PROVIDED MATERIAL
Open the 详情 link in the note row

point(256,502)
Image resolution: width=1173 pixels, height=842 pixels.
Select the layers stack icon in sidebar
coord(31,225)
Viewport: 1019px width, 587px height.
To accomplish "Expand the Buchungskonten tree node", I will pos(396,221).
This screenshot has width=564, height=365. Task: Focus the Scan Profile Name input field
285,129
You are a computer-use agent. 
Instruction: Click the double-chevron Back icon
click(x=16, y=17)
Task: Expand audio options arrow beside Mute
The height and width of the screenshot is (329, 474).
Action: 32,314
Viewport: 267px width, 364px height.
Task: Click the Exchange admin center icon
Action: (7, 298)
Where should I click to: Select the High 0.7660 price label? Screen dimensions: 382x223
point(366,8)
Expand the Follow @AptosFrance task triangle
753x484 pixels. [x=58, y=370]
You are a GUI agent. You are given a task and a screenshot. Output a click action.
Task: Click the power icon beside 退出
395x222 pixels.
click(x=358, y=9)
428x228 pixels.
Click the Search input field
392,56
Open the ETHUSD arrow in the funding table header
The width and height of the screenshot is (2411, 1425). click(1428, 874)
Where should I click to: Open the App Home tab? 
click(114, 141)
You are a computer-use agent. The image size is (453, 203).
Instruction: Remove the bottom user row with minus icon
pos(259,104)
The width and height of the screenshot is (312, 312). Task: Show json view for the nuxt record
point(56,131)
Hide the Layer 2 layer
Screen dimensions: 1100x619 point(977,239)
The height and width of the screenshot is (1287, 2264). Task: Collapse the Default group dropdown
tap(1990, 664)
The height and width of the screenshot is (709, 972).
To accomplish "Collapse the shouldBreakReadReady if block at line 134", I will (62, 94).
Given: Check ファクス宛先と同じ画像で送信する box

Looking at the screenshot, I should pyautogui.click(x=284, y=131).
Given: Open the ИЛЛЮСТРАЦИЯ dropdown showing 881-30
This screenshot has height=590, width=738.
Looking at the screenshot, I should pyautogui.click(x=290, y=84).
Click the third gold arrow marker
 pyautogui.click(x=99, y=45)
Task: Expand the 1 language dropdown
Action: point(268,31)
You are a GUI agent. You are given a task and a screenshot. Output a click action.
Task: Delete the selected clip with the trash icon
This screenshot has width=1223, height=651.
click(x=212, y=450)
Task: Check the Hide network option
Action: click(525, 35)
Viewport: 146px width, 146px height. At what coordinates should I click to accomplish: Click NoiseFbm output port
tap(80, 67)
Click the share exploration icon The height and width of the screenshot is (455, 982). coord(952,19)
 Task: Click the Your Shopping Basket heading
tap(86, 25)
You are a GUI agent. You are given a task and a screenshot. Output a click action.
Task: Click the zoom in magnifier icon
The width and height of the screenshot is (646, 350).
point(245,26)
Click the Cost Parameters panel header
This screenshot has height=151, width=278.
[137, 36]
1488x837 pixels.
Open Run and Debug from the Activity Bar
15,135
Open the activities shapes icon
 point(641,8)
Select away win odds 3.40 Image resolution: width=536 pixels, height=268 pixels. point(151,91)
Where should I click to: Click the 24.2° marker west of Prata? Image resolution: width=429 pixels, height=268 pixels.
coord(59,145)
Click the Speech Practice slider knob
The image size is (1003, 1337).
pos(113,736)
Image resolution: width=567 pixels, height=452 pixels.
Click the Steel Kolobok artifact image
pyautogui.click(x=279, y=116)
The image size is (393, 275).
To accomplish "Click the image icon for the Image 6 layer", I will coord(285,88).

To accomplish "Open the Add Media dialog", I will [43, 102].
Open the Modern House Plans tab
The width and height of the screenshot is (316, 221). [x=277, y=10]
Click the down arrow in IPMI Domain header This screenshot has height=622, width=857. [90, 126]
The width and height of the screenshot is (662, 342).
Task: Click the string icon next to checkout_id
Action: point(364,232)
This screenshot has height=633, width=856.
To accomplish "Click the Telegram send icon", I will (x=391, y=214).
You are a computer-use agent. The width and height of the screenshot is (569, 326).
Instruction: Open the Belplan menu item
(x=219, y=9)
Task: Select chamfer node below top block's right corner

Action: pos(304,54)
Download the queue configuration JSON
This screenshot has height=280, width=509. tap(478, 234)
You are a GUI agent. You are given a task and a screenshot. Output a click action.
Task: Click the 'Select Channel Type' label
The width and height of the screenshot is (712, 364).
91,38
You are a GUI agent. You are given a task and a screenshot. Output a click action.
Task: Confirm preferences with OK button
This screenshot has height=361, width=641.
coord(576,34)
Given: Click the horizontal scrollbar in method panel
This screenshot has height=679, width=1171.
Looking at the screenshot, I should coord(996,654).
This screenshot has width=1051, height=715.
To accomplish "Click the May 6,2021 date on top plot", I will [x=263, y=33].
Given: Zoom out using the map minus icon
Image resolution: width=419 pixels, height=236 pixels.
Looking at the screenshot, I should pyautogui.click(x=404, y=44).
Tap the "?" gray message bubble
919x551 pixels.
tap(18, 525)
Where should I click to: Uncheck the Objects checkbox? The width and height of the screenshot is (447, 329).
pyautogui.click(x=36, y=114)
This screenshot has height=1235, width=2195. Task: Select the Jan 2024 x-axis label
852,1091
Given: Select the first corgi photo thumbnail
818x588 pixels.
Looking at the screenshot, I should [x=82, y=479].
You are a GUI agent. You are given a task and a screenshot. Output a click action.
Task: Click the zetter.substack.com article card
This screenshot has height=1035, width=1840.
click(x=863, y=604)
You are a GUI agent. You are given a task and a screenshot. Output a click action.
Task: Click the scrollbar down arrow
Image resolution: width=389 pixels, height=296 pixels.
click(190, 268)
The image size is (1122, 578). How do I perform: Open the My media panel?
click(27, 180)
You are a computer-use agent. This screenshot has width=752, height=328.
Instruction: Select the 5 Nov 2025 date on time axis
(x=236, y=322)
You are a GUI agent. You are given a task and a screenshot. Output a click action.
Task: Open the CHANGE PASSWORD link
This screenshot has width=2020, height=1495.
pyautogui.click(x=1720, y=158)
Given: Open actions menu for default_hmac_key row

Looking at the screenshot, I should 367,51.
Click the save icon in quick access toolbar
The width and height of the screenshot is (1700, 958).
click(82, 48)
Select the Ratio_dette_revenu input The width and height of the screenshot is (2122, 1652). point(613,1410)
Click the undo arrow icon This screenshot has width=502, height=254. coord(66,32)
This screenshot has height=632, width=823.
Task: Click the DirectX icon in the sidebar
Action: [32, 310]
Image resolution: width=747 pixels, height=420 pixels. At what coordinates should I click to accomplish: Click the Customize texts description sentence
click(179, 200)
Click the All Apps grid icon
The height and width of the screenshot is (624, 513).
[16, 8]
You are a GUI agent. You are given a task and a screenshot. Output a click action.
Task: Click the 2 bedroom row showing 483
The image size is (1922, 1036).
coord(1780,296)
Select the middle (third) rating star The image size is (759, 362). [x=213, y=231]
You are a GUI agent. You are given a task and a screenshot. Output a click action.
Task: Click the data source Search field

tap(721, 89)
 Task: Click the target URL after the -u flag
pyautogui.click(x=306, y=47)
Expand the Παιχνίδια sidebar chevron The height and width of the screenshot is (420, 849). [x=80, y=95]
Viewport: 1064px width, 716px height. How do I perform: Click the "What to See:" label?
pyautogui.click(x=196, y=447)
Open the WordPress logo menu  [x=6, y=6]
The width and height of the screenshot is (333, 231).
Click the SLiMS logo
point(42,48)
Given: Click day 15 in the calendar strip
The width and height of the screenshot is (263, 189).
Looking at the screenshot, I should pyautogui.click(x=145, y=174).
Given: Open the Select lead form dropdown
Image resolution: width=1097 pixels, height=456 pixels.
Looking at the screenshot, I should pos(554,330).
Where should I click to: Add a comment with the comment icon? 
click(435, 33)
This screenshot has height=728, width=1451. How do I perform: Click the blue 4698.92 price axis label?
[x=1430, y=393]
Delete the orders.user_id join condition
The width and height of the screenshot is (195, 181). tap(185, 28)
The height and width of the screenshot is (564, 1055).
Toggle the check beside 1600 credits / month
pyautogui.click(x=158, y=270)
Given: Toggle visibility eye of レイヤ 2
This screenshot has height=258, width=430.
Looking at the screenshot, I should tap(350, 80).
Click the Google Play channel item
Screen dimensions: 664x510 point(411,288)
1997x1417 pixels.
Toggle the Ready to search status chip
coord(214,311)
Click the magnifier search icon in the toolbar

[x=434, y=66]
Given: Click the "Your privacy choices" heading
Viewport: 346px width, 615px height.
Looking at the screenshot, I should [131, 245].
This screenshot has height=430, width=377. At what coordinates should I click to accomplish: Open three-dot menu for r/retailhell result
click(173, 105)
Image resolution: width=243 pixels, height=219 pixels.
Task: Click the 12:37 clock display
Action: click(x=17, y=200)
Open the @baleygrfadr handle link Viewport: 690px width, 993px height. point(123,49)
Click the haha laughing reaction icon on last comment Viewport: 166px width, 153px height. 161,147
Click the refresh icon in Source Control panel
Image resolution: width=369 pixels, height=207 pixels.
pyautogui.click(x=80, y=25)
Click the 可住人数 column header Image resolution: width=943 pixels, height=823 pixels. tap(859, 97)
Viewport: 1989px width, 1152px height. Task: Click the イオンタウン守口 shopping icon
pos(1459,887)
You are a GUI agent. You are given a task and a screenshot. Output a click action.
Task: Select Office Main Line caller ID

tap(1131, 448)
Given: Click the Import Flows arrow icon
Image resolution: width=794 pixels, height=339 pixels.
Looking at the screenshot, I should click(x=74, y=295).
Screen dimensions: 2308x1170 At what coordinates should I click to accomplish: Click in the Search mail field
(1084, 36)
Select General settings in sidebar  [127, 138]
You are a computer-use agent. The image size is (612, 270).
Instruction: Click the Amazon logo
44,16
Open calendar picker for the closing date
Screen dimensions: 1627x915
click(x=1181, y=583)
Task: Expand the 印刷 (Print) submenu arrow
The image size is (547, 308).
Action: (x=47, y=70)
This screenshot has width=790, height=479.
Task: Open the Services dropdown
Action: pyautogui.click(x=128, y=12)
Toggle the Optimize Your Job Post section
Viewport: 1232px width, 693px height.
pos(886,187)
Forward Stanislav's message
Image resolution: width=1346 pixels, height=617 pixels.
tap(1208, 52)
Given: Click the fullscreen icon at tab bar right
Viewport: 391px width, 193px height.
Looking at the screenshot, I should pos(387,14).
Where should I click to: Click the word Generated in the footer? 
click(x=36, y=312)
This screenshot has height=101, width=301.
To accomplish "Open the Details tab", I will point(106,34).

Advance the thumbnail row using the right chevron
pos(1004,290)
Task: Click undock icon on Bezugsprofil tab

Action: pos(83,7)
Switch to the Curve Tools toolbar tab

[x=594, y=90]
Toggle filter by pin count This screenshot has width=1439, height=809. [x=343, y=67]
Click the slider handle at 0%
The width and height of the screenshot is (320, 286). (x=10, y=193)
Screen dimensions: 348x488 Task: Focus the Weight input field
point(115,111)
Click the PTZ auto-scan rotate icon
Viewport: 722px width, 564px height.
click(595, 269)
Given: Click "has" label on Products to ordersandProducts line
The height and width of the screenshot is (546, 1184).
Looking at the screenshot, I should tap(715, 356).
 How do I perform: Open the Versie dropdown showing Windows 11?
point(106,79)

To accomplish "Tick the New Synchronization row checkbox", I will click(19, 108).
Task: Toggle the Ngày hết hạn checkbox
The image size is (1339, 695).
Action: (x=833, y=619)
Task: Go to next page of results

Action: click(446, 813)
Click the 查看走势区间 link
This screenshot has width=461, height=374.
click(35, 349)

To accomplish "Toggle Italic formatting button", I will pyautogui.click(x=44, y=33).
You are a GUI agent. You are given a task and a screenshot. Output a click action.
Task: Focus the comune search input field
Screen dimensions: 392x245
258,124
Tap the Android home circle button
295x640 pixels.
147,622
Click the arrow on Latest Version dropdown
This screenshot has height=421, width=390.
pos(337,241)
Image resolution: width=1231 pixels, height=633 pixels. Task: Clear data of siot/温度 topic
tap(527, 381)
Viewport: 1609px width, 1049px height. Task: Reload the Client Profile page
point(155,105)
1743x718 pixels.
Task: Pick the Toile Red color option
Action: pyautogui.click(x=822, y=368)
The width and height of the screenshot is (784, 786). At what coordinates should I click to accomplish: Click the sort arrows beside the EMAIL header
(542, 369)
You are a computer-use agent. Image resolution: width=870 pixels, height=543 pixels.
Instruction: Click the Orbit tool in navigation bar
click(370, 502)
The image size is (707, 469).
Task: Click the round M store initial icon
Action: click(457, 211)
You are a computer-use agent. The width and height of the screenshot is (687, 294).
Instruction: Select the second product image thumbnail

DIRECTIVE
Render the records above as a numbered list, from the start through the line holding "pos(259,104)", inclusive, leaving out blank lines.

THE REPLY
1. Open the 详情 link in the note row
2. point(256,502)
3. Image resolution: width=1173 pixels, height=842 pixels.
4. Select the layers stack icon in sidebar
5. coord(31,225)
6. Viewport: 1019px width, 587px height.
7. To accomplish "Expand the Buchungskonten tree node", I will pos(396,221).
8. This screenshot has width=564, height=365. Task: Focus the Scan Profile Name input field
9. 285,129
10. You are a computer-use agent. 
11. Instruction: Click the double-chevron Back icon
12. click(x=16, y=17)
13. Task: Expand audio options arrow beside Mute
14. The height and width of the screenshot is (329, 474).
15. Action: 32,314
16. Viewport: 267px width, 364px height.
17. Task: Click the Exchange admin center icon
18. Action: (7, 298)
19. Where should I click to: Select the High 0.7660 price label? Screen dimensions: 382x223
20. point(366,8)
21. Expand the Follow @AptosFrance task triangle
22. 753x484 pixels. [x=58, y=370]
23. You are a GUI agent. You are given a task and a screenshot. Output a click action.
24. Task: Click the power icon beside 退出
25. 395x222 pixels.
26. click(x=358, y=9)
27. 428x228 pixels.
28. Click the Search input field
29. 392,56
30. Open the ETHUSD arrow in the funding table header
31. The width and height of the screenshot is (2411, 1425). click(1428, 874)
32. Where should I click to: Open the App Home tab? 
33. click(114, 141)
34. You are a computer-use agent. The image size is (453, 203).
35. Instruction: Remove the bottom user row with minus icon
36. pos(259,104)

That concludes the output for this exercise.